Fourth, Perl is less hyped than other languages and environments. People who migrate to Perl are generally less inclined to use something because it is fashionable, and tend to actively choose something because it works and solves a burning problem. A lot of XML vocabularies are really, really bad on so many levels. It's obvious to an XML adept that many vocabularies (like Mac OS X's Property List format) are in XML only to be fashionable; little to no thought was put into how the vocabulary would be actually used. I find myself still coming up with simple one-off text formats in Perl because they work better than some random poorly-designed XML vocabulary du jour.

Re:Perl and XML

barries on 2003-02-05T17:30:50

It's a pain to screen scrape an HTML page with Perl, but it's more of a pain to do it in Java.

Matt Sergeant, AxKit's father, cooked up a neat approach to this: use libxml2 (via XML::LibXML) to parse the HTML in html and recover modes, then apply normal XML tools to it. I've not tried it, but I'd like for you to be able to do that and use XML::Filter::Disparcher to pluck out strings from the resulting XML stream using rules like:

    'string( foo/p )' => sub { print "foo/p contains '", xvalue, "'\n" },

Anyone that wants to try this, I'll help; it's a neat use case.

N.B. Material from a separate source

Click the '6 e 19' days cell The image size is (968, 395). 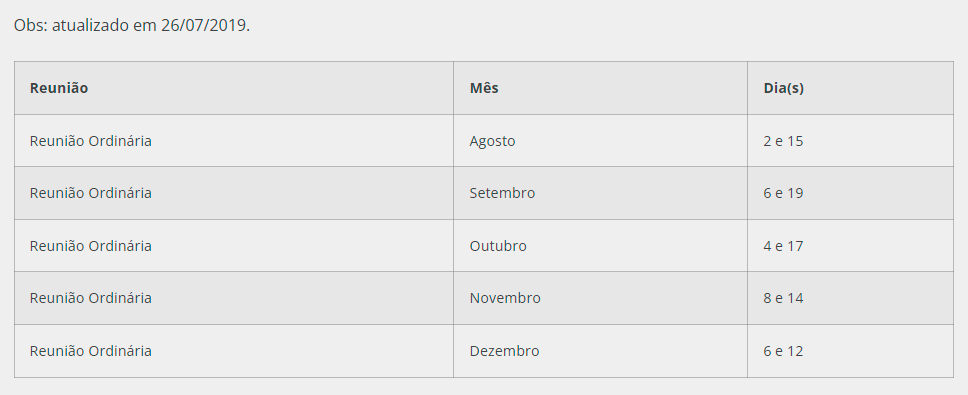coord(850,193)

I agree wholeheartedly that XML is being badly applied to many things (as in your bad grammers comment), and that it's also being misapplied to things where there are more appropriate technologies. I'm no fan of BXXP/BEEP or SOAP, for instance. (I may yet change my mind on BEEP, if the toolset supporting it makes it less impenetrable).

- Barrie

P.S. <blush/>. In reality, most of the ideas that crop up in my head have been disproven loooong ago. I rediscover the obvious, daily. It's like having intellectual altzheimer's, I meet same concepts anew each day.

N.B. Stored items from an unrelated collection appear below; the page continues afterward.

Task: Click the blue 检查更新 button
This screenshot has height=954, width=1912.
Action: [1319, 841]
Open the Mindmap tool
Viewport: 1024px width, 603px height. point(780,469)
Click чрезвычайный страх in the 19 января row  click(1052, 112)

P.P.S. Anyone interested in Perl+XML should definitely check out Kip Hampton's Perl and XML articles on xml.com. They range from the sublime to the sophisticated.

Re:Perl and XML

ziggy on 2003-02-05T23:59:10

Matt Sergeant, AxKit's father, cooked up a neat approach to this: use libxml2 (via XML::LibXML) to parse the HTML in html and recover modes, then apply normal XML tools to it.
Matt's mentioned this on more than one occasion. I always thought that libxslt/xsltproc was "broken" in its support for parsing HTML. I don't know how I came to that conclusion, but it must have been based on an early release of libxslt.

Anyway, later that day, on Matt's urging, I wrote a quick little XSLT stylesheet to grep out the important bits of a document and massaged it with xsltproc. Sure enough, it worked exactly like it was supposed to, exactly how it was documented. (I can't believe I held off on that for so very long...)

I forget what project that was, or where the code is, or what exactly I was munging at the time. I do remember that I iteratively developed the stylesheet to emit a simple text format (a bunch of lines or something). The last step was embedding the stylesheet in the __DATA__ section of a Perl script and gluing/automating the process with some Perly bits.

In a bizarre kind of way, it was sort of fun!

Re:Perl and XML

pemungkah on 2003-02-12T20:42:25

I agree with your points in general. Maybe it's just me (chorus: IT"S JUST YOU!) but I find XML painful to work with, generally. Most of the XML "solutions" don't feel, well, Perl-y to me.

I have come up with something that does - it's reasonably fast, rapid to code, and it works, plus it keeps most of the dependencies on what the XML is like outside the program itself: Text::Template to generate XML I need to give someone else, and XML::XPath to extract data from XML they've given to me. I was thinking about proposing an OSCON session on "outside-the-box XML programming in Perl" or something like that; dunno if anyone would be interested, though.